§ **Exercises to complete**
a - Decide whether each statement agrees with the precious metals article: (i) gold rose above the $5,000 level; (ii) silver climbed past $100; (iii) real yields rose sharply. For each, answer yes or no and quote the deciding words.
b - Answer these questions from the precious metals article:
(i) In which country were physical shortages of silver reported?
(ii) Which central bank is named as having its independence repeatedly questioned?
(iii) What name have markets given to the trade in which governments tolerate higher inflation and larger deficits?
c - Carry on the precious metals article from its last sentence.

(Reading passage Opens)

HomeMarket analysisGold and Silver forecast: Precious metals surge as confidence in the dollar frays

Gold and Silver forecast: Precious metals surge as confidence in the dollar frays

Gold and Silver surge into the new week as rising market uncertainty drives investors to seek refuge in precious metals.
By Daniela Hathorn
Gold and Silver bars
Source: shutterstock

Precious metals reflect a deeper shift in confidence


Precious metals have extended their rally into the new week, offering further evidence of a deepening crisis of confidence in the US dollar and the broader monetary order. Gold pushed toward the psychologically significant $5,000 level, while silver surged beyond $100, markedly outperforming its larger counterpart. The move underscores a shift in investor behaviour: precious metals are no longer being treated merely as tactical hedges, but increasingly as alternative stores of value in a world defined by political fracture, fiscal strain and monetary uncertainty.


Gold (XAU/USD) daily chart
 
Past performance is not a reliable indicator of future results.


The advance in gold has been driven by a familiar but intensifying mix of forces. Persistent geopolitical tension, growing concerns over US fiscal sustainability, and repeated attacks on central bank credibility have kept demand for hard assets elevated. At the same time, real yields have struggled to rise meaningfully despite bouts of risk-on sentiment, limiting one of gold’s traditional headwinds. The result has been a sustained bid for bullion that appears increasingly detached from short-term macro data and more anchored in structural distrust of fiat systems.


Silver’s outperformance tells an even more nuanced story. While it continues to benefit from its historical role as a monetary metal, recent gains have been amplified by industrial and supply-side dynamics. Trump’s latest tariff climbdown has eased near-term fears of trade escalation, briefly lifting risk appetite and industrial metals more broadly, but silver has captured a disproportionate share of that upside. Reports of physical shortages in China have further tightened sentiment, reinforcing the idea that the silver market is more vulnerable to supply-demand imbalances than gold, particularly in an environment of accelerating industrial demand.


Silver (XAG/USD) daily chart
 
Past performance is not a reliable indicator of future results.


Fiscal dominance, AI investment and the metals bid


The industrial demand is not cyclical in the traditional sense. The global push toward massive AI infrastructure buildouts, electrification, and advanced manufacturing has structurally increased silver’s importance. Unlike previous technology cycles, the current wave of investment is capital-intensive, energy-hungry and long-dated, tying up large quantities of physical materials. This has blurred the line between silver’s role as a defensive asset and as a growth-linked commodity, making it especially sensitive to both macro uncertainty and investment optimism.


Overlaying these dynamics is what markets have come to describe as the “run it hot” trade. Governments, particularly in the United States, have shown an increasing willingness to tolerate higher inflation, larger deficits and looser fiscal discipline in pursuit of growth, industrial policy and strategic dominance. This tolerance has been reinforced by political pressure on central banks, most notably the Federal Reserve, whose independence has been repeatedly questioned. For investors, this raises uncomfortable questions about the long-term purchasing power of currencies and the credibility of inflation targets, conditions under which precious metals historically thrive.

(Reading passage Closes)
(Stored data Opens)

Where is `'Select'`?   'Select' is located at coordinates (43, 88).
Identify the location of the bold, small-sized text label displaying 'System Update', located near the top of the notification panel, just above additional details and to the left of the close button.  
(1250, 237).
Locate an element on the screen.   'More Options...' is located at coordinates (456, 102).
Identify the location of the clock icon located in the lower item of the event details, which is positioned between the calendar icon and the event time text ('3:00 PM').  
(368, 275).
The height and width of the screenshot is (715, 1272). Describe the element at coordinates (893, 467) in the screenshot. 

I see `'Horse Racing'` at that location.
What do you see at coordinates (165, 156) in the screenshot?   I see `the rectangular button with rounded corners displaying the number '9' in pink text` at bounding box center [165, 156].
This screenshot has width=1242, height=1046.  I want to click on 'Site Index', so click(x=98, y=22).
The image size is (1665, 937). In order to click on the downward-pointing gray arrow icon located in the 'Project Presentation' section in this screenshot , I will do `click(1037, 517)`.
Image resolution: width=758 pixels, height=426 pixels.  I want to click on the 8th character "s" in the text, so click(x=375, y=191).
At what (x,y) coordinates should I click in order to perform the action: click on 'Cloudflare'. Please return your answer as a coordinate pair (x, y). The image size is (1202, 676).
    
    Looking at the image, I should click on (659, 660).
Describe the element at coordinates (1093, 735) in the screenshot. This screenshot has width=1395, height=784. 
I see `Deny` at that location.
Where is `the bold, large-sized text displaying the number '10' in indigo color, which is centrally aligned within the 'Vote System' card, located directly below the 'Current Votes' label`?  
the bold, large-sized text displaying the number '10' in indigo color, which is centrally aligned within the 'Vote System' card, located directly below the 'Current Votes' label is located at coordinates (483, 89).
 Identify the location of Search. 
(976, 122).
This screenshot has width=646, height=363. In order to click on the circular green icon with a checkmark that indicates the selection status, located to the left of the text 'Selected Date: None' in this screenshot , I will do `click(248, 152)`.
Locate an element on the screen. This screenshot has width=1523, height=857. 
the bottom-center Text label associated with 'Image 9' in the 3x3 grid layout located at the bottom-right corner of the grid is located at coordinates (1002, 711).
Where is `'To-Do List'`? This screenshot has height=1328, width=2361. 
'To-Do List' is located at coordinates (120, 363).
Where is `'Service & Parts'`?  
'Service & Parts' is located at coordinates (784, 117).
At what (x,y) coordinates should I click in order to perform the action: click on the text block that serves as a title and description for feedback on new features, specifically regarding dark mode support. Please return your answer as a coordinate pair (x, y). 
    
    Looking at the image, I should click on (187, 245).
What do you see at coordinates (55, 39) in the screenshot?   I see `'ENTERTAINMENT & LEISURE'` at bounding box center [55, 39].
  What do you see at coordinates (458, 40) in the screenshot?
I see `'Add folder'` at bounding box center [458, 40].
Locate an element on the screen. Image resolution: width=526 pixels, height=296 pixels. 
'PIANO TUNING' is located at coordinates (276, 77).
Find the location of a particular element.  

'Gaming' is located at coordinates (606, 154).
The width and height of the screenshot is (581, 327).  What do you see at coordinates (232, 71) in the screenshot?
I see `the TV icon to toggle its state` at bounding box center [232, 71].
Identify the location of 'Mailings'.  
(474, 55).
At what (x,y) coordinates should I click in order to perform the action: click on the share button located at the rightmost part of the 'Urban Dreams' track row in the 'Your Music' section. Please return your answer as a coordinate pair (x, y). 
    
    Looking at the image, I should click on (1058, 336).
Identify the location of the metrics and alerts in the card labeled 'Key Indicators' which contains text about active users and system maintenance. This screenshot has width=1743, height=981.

(Stored data Closes)

§ **Answers below**
a -
(i) No: "Gold pushed toward the psychologically significant $5,000 level"
(ii) Yes: "silver surged beyond $100, markedly outperforming its larger counterpart"
(iii) No: "real yields have struggled to rise meaningfully despite bouts of risk-on sentiment"

b -
(i) China
(ii) The Federal Reserve
(iii) The "run it hot" trade

c -
Remilitarisation has added another layer to the bullish case. Rising defence spending, geopolitical fragmentation and the re-shoring of supply chains all point to a more inflationary, resource-intensive global economy. Unlike the disinflationary forces of the past three decades, this environment favours tangible assets over financial abstractions. Gold benefits as a neutral reserve asset in a fractured geopolitical system, while silver gains from its dual role in both defence-related technologies and civilian industrial applications.


A repricing of trust, not just risk


Crucially, the recent surge in precious metals does not appear to be driven by speculative excess alone. Physical demand, central bank accumulation, and longer-term allocation shifts have all played a role. Central banks, particularly outside the Western bloc, have continued to diversify reserves away from the dollar, lending structural support to gold prices. Meanwhile, investor flows suggest that precious metals are increasingly being used not just as portfolio insurance, but as core holdings against systemic risk.


The broader implication is that gold and silver are reflecting more than short-term market stress; they are signalling a re-pricing of trust. Trust in currencies, in institutions, and in the stability of the post-Cold War economic order. While sharp pullbacks remain possible after such explosive moves, the underlying drivers suggest that precious metals are operating within a powerful secular trend rather than a transient spike.


In this context, gold’s march toward new highs and silver’s explosive breakout look less like anomalies and more like symptoms. Symptoms of a global system under strain, where capital increasingly seeks refuge in assets that sit outside political discretion. As long as fiscal dominance, geopolitical fragmentation and central bank credibility remain in question, precious metals are likely to stay at the centre of this perfect storm, not just as hedges, but as alternatives.